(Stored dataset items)
----------

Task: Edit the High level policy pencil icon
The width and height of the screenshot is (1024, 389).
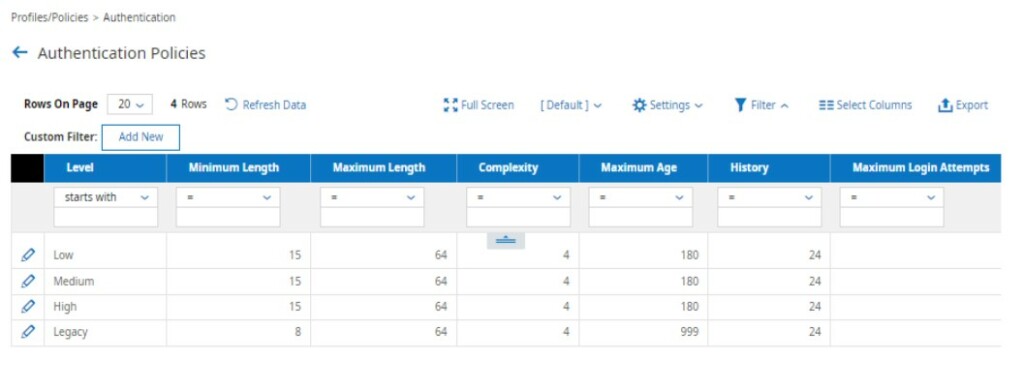Action: (28, 306)
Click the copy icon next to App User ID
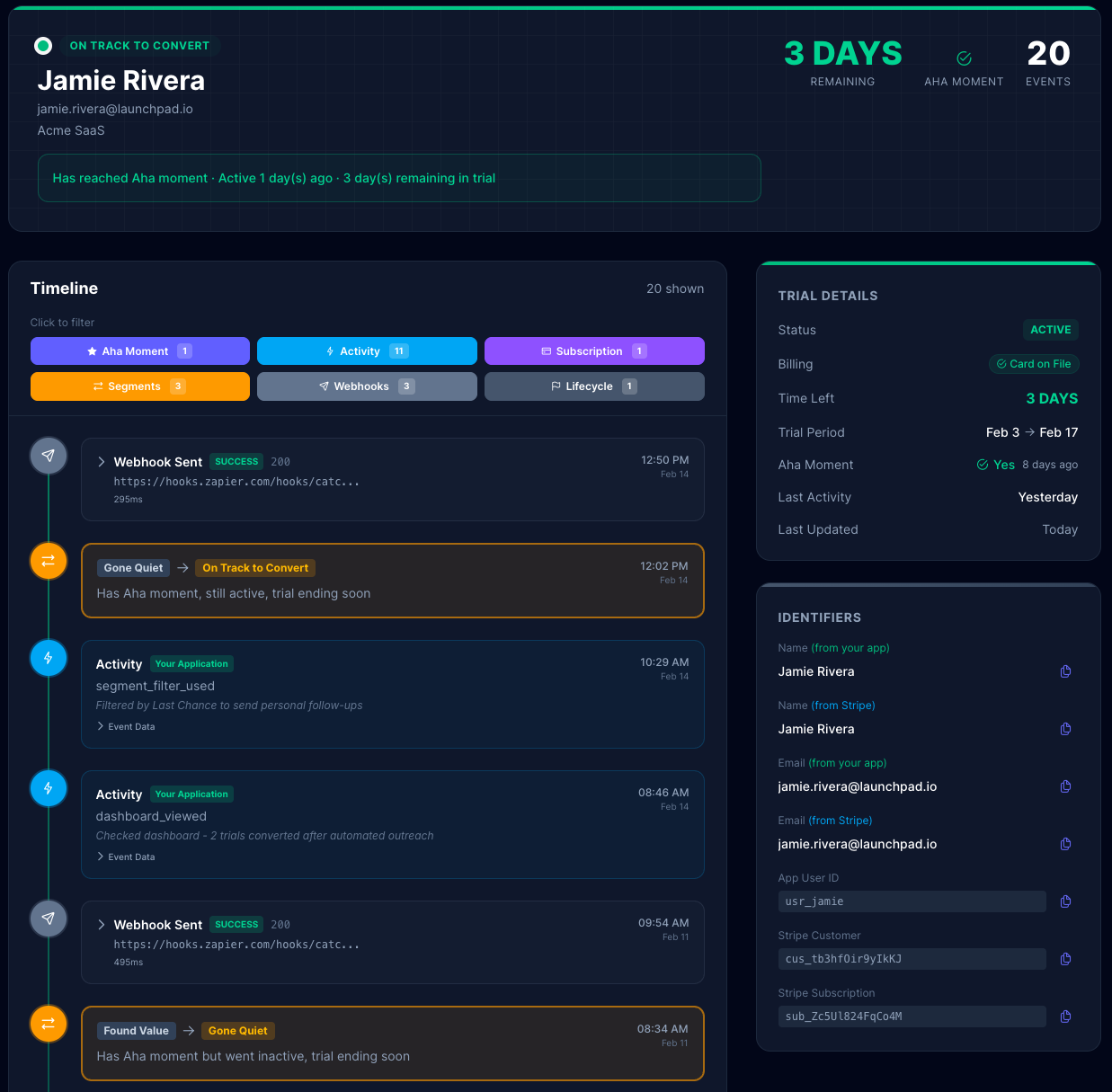Viewport: 1112px width, 1092px height. pyautogui.click(x=1065, y=901)
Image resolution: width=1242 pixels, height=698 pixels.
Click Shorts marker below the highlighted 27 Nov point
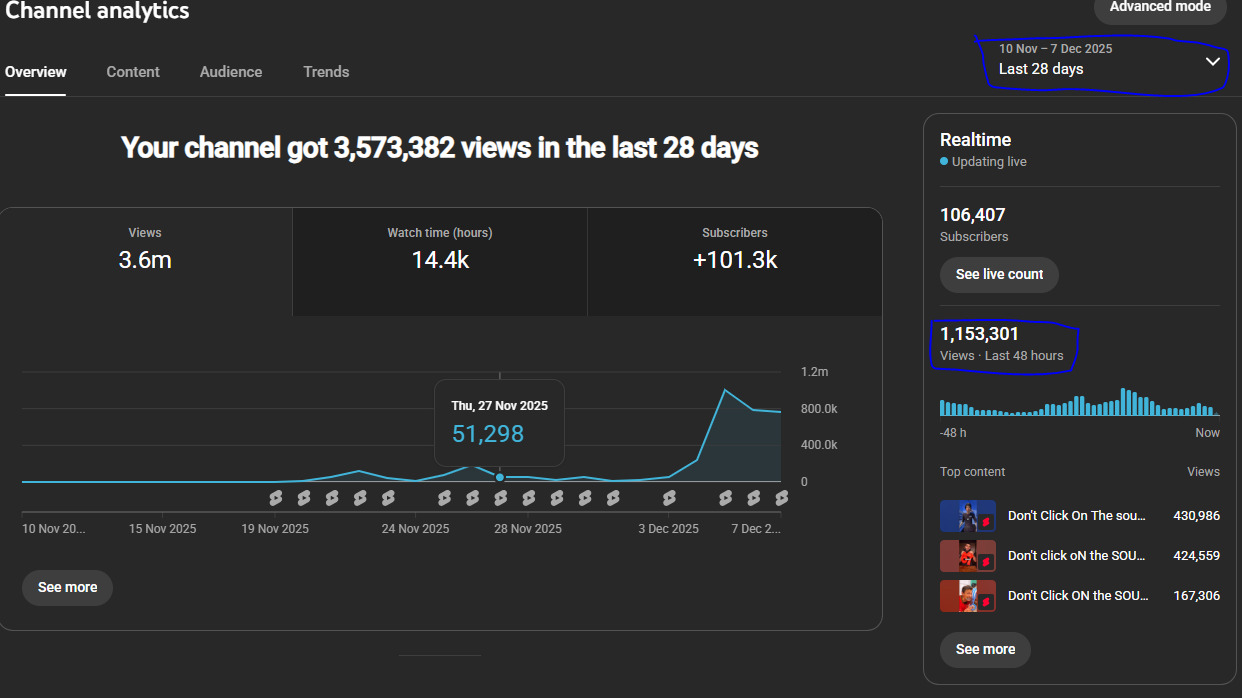pos(500,498)
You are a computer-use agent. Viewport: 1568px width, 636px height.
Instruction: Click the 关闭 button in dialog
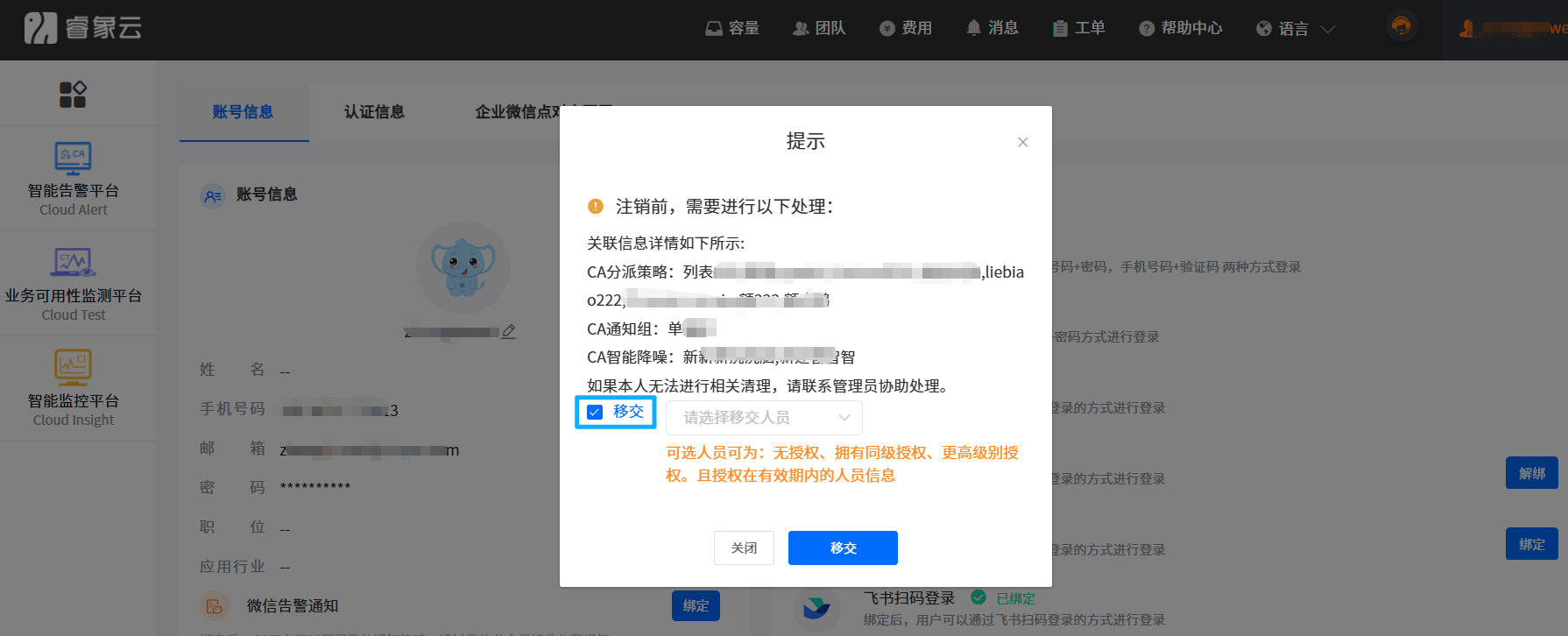[744, 548]
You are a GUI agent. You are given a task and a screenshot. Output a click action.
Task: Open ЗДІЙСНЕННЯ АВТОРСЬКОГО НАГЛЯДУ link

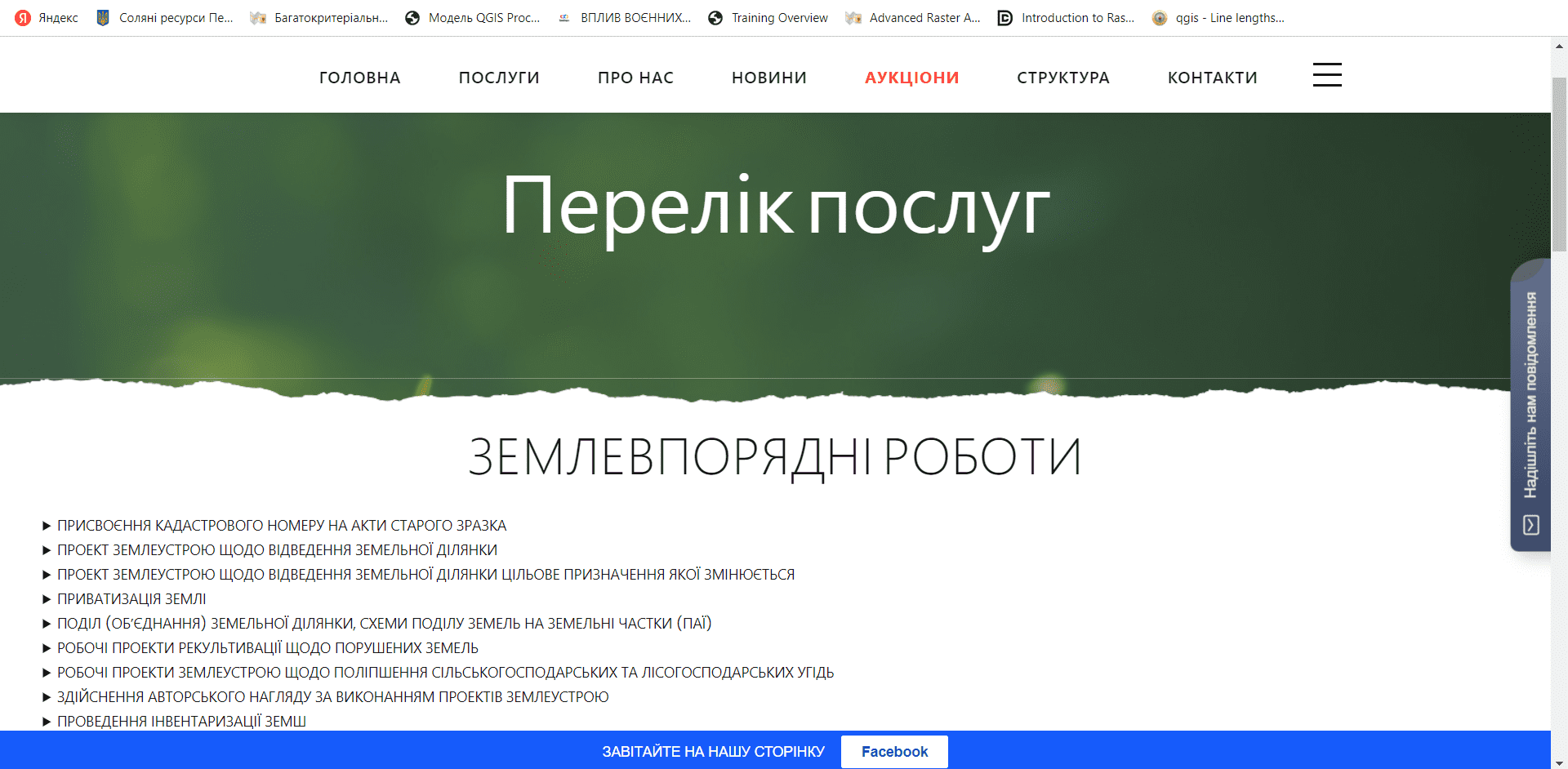pos(332,697)
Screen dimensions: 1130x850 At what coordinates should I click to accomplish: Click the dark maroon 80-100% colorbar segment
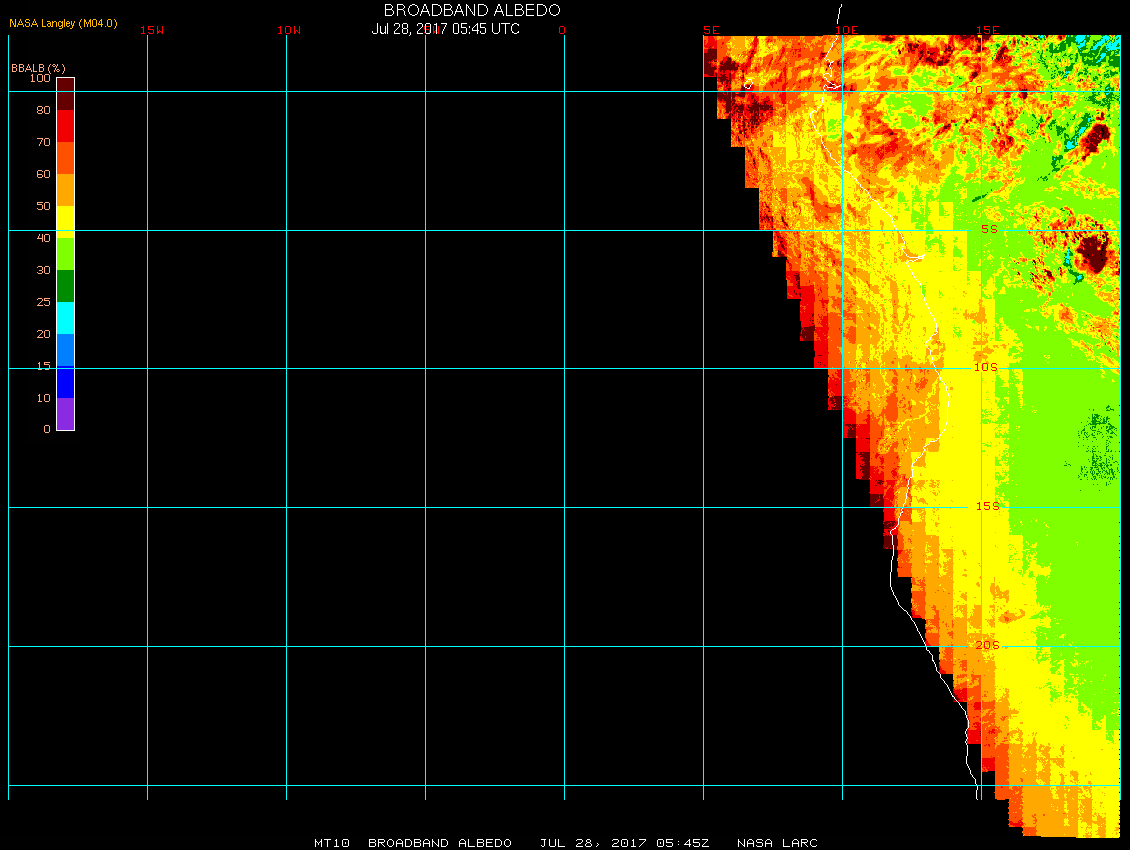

----------

▸ **WHAT YOU HAVE TO DO**:
Return every entry unchanged and skip the pictures.

▸ **SOLUTION BELOW**:
Task: Edit the High level policy pencil icon
The width and height of the screenshot is (1024, 389).
Action: (28, 306)
Click the copy icon next to App User ID
Viewport: 1112px width, 1092px height. pyautogui.click(x=1065, y=901)
Image resolution: width=1242 pixels, height=698 pixels.
Click Shorts marker below the highlighted 27 Nov point
pos(500,498)
You are a computer-use agent. Viewport: 1568px width, 636px height.
Instruction: Click the 关闭 button in dialog
[744, 548]
You are a GUI agent. You are given a task and a screenshot. Output a click action.
Task: Open ЗДІЙСНЕННЯ АВТОРСЬКОГО НАГЛЯДУ link

pos(332,697)
Screen dimensions: 1130x850 At what coordinates should I click to accomplish: Click the dark maroon 80-100% colorbar segment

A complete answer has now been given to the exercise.